Beneath this task are the entries; from the line with "Image resolution: width=1194" through the last one, transcribe every line exactly and nothing else, skipping pictures.

Start of Block

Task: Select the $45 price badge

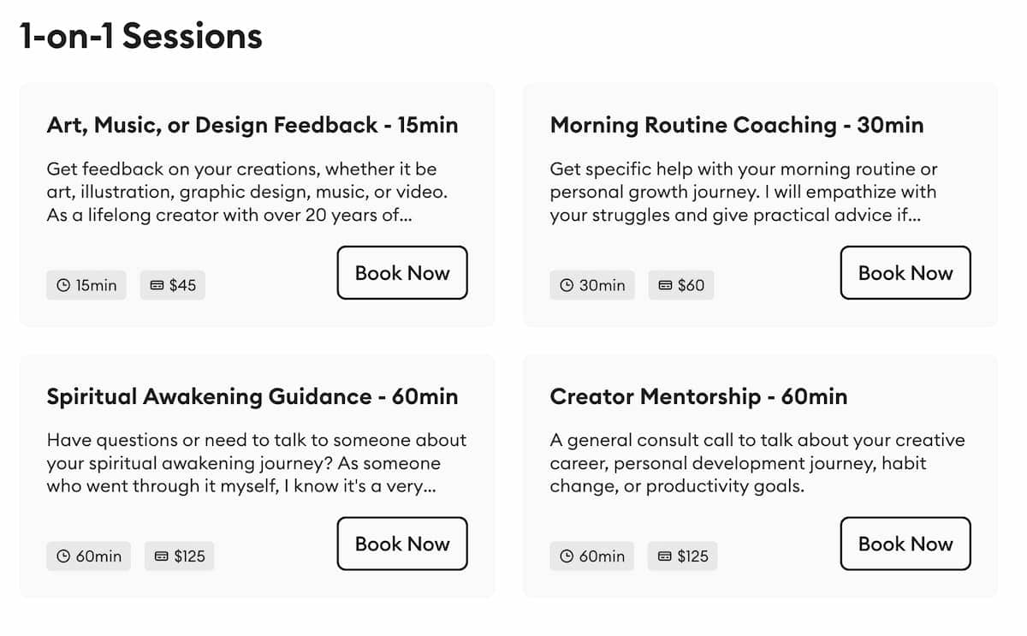Action: click(x=173, y=286)
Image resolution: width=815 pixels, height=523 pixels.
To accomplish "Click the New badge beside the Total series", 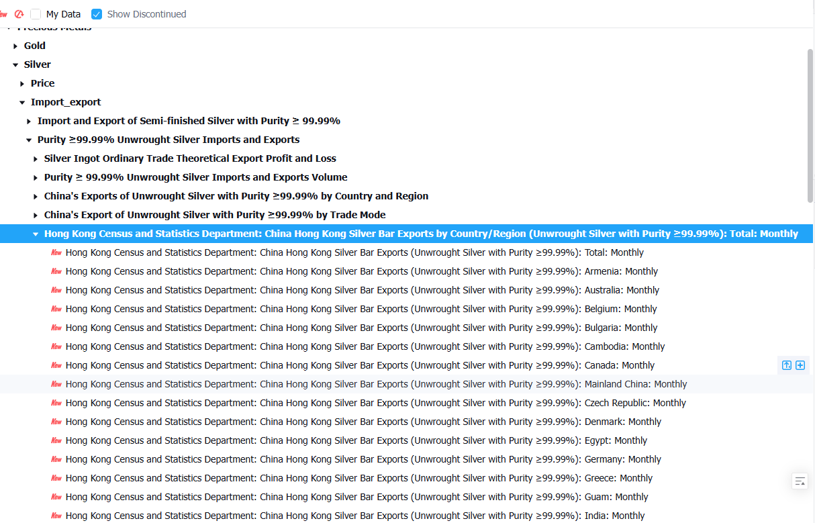I will [56, 252].
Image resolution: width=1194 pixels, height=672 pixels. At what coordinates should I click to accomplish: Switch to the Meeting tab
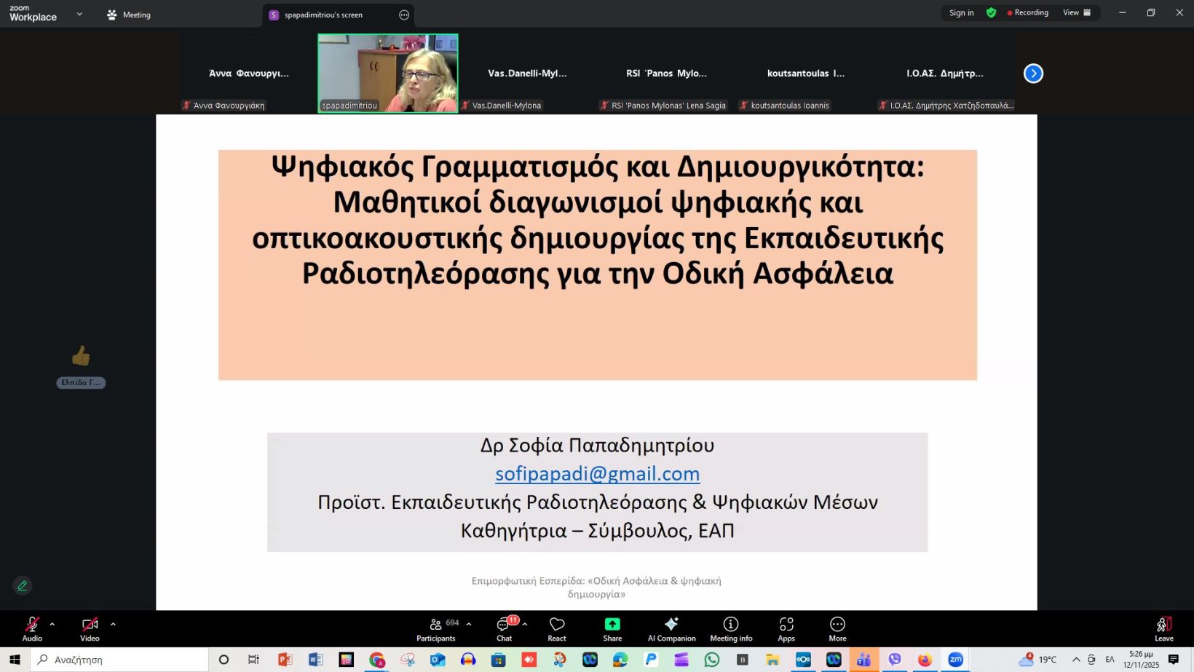click(x=129, y=15)
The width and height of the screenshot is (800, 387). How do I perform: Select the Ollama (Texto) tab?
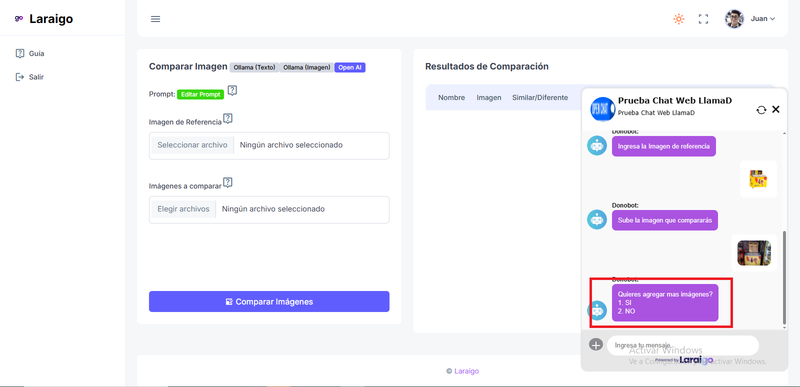(255, 68)
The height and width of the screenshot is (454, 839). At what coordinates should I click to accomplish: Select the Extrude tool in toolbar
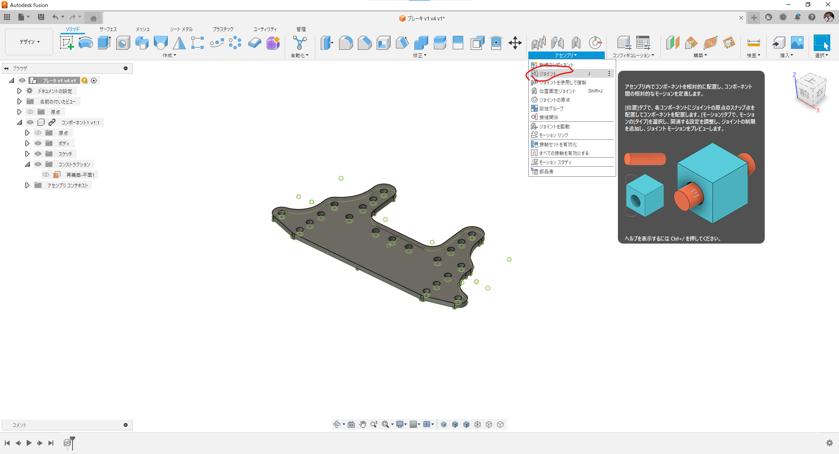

End of Block

> **Response**:
Image resolution: width=1194 pixels, height=672 pixels. At what coordinates should I click to accomplish: Switch to the Meeting tab
click(x=129, y=15)
The width and height of the screenshot is (800, 387). How do I perform: Select the Ollama (Texto) tab?
(255, 68)
The height and width of the screenshot is (454, 839). At what coordinates should I click to accomplish: Select the Extrude tool in toolbar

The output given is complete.